While some may question why birth certificate data should have been used in this study given the missingness of the outcome data, birth certificate data remain the most accurate available data that include information on whether neuraxial analgesia was provided during labor. To correct for possible misclassification regarding whether a blood transfusion was administered, a probabilistic sensitivity analysis was performed and demonstrated consistent directionality with the main analysis.
Considering this potential transfusion avoidance benefit of labor neuraxial analgesia, equitable efforts should be undertaken to make the provision of labor neuraxial analgesia accessible to all who desire it. Inequities persist regarding which patients receive labor neuraxial analgesia. This study reconfirms this; while the rate of non-Hispanic white patients receiving labor neuraxial analgesia was 78.82% (95% CI, 78.78 to 78.85), lower rates were identified among in non- Hispanic Black patients (75.17%; 95% CI, 75.11 to 75.24), Hispanic patients (69.80%; 95% CI, 69.75 to 69.85), and Native American patients (62.61%; 95% CI, 62.31 to 62.91). Reasons identified in surveys of patients who declined labor neuraxial analgesia include that many patients reportedly learn about labor neuraxial analgesia from sources other than healthcare providers and hold common misperceptions.7,8 We also must consider that the reasons for variation in rates may be related to implicit bias. Is consent obtained in the patient’s preferred language at the patient’s level of health literacy? Are hospitals with higher proportions of minoritized patients staffed with appropriate anesthesiologist coverage to respond to labor neuraxial analgesia requests promptly? Are we providing educational materials about labor neuraxial analgesia (to correct misinformation) that is aligned with the patient’s health literacy, culture, and language? Have we asked patients through patient-reported experience measures or communities we serve if we are providing respectful, culturally sensitive care? Only through continuously re-evaluating the barriers, engaging with patients and surrounding communities, and creating strategies to address barriers will we begin to address inequities in care.

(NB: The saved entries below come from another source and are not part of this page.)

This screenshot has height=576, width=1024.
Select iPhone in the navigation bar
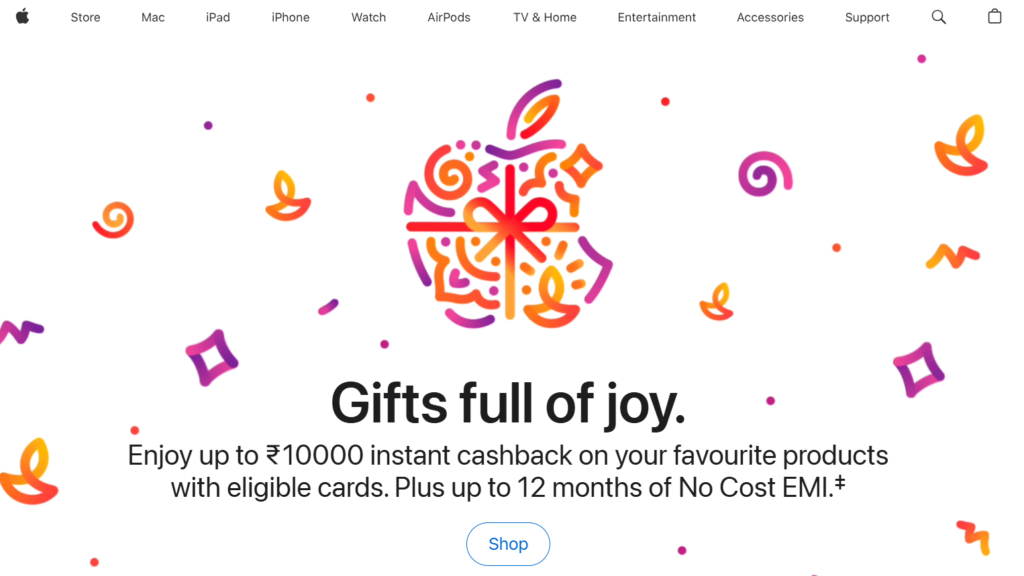[291, 18]
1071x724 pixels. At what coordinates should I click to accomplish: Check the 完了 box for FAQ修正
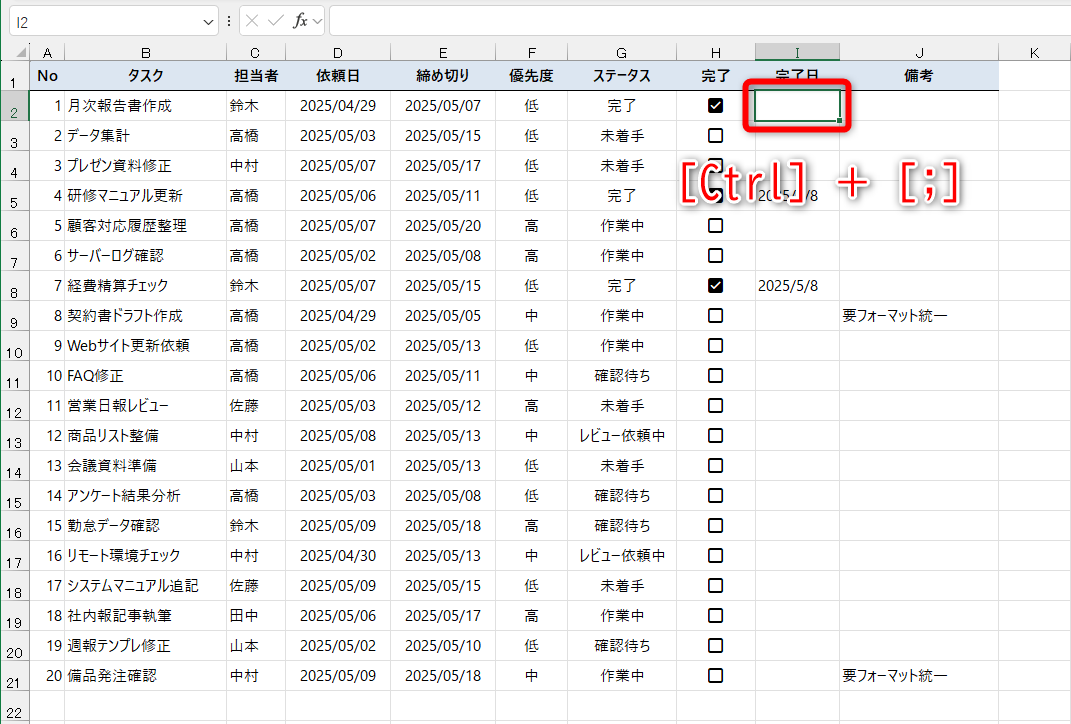pyautogui.click(x=714, y=375)
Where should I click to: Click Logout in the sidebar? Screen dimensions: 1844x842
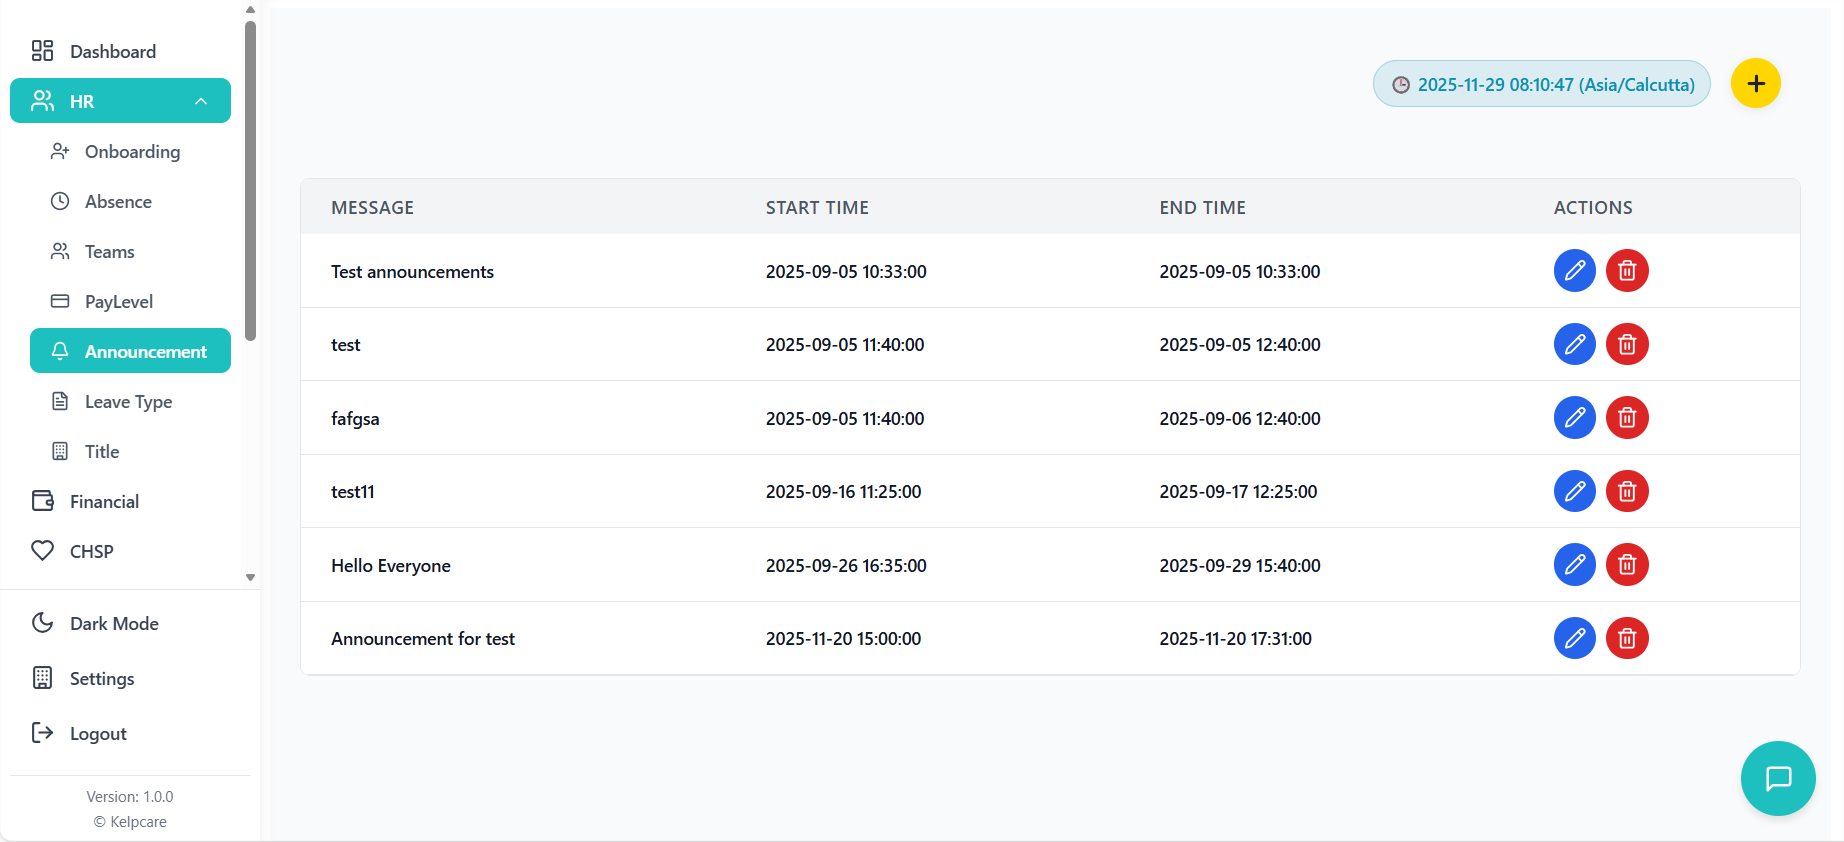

In conclusion, this study provides support for advocating for labor neuraxial analgesia to help reduce the risk of peripartum blood transfusion. These data may inspire efforts to provide prompt labor neuraxial analgesia to patients requesting it and patient education to correct misinformation.
Research Support
Dr. Bauer is supported by National Institutes of Health (Bethesda, Maryland) grant UG3HD108053 (contact principal investigator) from the Eunice Kennedy Shriver National Institute of Child Health and Human Development. Dr. Admon is supported by grants K08HS027640 and R01HS029159, both from the Agency for Healthcare Research and Quality (Rockville, Maryland). All grant funding listed here is unrelated to this work.
Competing Interests
The authors are not supported by, nor maintain any financial interest in, any commercial activity that may be associated with the topic of this article.